De longues démarches

Elle se lance donc : jus, confitures, tisanes, piments, croquettes de gingembre… Sa gamme de produits se développe vite, même si le dernier-né de la liste, les farines infantiles, attend toujours de pouvoir être mis sur le marché. « Il nous faut une autorisation pour ce type de produits, et les démarches sont très longues », confie Ma Rockya Lalaiba, qui espère recevoir son agrément bientôt et pouvoir lancer la production d’ici deux mois.

En mai 2016, la candidature de Sahel Délices auprès de l’incubateur nigérien Cipmen est acceptée, et l’entreprise bénéficie depuis d’un accompagnement sur mesure. « Nous avons été séduits par les produits naturels de Sahel Délices. Nous trouvions intéressant de soutenir une entreprise qui propose une alternative aux boissons gazeuses, souvent bourrées d’additifs, que le Niger importe massivement », explique Arafat Abdourahmane, business developper au Cipmen.

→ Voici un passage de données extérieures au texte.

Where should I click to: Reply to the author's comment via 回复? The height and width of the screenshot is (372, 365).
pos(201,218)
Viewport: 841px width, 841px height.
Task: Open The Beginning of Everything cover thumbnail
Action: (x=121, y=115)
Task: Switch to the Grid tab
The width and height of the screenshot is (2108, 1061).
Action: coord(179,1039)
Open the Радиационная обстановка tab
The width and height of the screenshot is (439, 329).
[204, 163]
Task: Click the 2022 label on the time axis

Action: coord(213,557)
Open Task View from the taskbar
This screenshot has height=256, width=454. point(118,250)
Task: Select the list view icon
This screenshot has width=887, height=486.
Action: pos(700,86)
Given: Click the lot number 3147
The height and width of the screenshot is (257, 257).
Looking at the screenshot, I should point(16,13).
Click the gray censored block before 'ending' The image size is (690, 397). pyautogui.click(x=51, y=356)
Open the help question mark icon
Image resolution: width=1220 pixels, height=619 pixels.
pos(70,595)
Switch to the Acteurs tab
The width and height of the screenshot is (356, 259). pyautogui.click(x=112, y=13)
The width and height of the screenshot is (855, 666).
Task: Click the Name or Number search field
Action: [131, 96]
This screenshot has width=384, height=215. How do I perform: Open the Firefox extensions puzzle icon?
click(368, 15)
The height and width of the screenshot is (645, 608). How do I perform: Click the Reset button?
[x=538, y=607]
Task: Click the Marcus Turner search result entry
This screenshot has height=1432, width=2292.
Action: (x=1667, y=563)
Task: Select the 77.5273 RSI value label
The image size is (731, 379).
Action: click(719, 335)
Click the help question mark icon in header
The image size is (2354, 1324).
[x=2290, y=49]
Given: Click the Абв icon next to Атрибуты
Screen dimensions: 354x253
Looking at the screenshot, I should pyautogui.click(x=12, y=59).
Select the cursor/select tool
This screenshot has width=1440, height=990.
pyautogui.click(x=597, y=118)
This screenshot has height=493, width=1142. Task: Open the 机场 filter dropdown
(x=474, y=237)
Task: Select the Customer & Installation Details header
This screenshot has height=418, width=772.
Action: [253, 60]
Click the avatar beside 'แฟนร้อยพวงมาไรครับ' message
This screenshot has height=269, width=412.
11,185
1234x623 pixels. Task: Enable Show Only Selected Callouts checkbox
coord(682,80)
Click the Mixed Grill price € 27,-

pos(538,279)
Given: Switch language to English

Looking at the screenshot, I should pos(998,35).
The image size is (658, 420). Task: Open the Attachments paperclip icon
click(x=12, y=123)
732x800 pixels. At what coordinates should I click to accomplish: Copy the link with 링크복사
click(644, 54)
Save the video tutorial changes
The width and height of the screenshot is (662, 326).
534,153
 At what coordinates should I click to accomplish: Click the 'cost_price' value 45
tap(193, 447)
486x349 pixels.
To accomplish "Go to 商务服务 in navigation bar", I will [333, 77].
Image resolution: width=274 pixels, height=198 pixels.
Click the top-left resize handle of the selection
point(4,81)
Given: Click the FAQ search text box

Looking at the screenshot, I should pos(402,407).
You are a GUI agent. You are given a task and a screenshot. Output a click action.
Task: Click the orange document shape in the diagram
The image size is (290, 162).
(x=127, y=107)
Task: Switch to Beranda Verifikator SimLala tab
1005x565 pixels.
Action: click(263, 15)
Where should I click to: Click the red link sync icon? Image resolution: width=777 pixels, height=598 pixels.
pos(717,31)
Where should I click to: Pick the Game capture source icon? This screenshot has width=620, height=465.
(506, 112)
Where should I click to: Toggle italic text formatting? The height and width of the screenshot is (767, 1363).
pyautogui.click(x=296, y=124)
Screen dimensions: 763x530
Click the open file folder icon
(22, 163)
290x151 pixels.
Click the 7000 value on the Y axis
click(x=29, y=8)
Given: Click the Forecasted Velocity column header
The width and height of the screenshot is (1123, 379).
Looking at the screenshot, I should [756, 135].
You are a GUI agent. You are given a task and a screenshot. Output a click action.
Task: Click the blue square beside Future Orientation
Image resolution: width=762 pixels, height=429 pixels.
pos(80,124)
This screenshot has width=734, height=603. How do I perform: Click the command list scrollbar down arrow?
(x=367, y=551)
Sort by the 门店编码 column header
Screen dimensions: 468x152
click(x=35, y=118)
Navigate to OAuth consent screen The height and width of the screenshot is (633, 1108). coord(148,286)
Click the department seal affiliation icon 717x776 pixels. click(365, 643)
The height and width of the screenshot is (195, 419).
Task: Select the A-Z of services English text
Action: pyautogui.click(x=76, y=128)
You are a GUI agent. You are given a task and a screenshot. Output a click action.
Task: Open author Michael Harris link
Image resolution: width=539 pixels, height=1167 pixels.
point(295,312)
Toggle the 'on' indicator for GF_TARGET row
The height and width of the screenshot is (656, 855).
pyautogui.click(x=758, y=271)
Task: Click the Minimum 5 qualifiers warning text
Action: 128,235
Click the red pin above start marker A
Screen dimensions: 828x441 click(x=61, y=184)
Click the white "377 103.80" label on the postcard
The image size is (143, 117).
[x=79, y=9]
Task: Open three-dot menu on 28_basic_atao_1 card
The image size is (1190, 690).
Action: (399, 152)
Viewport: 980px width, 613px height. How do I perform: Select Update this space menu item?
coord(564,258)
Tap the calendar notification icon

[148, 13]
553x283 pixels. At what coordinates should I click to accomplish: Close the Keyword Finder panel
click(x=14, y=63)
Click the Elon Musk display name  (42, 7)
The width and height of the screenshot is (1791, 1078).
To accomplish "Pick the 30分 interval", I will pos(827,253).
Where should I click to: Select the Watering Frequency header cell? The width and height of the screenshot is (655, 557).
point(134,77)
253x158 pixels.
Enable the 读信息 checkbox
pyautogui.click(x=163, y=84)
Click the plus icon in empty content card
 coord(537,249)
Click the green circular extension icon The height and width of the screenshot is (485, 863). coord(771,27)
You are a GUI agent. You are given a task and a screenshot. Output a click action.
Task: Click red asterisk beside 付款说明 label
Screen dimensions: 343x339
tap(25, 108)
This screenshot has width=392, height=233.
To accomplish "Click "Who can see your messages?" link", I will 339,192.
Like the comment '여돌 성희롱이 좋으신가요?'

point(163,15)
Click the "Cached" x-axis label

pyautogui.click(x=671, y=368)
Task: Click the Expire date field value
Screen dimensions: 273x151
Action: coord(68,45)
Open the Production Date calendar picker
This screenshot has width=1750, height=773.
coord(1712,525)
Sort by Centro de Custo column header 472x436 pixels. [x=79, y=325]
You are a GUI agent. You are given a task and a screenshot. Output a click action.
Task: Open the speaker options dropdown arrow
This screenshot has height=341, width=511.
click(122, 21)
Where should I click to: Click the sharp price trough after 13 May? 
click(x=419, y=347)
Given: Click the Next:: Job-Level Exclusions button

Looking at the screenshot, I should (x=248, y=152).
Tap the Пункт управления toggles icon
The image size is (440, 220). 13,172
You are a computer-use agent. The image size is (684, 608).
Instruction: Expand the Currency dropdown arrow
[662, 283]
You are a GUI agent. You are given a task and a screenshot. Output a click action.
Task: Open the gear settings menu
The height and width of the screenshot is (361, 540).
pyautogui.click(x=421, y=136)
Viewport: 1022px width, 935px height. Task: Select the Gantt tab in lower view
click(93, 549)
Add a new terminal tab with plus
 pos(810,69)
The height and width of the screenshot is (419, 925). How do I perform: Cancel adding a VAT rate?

Quelques mois plus tard, elle est sélectionnée par le programme « Talents du monde » mis en place par l’UEMOA, et sa responsable bénéficie d’une formation en France. Également soutenue par la Chambre de commerce, d’industrie et d’artisanat du Niger, Ma Rockya Lailaba est membre de la Plateforme d’innovation des femmes transformatrices du Niger, elle-même appuyée par le Bureau de restructuration et de mise à niveau de l’industrie du Niger.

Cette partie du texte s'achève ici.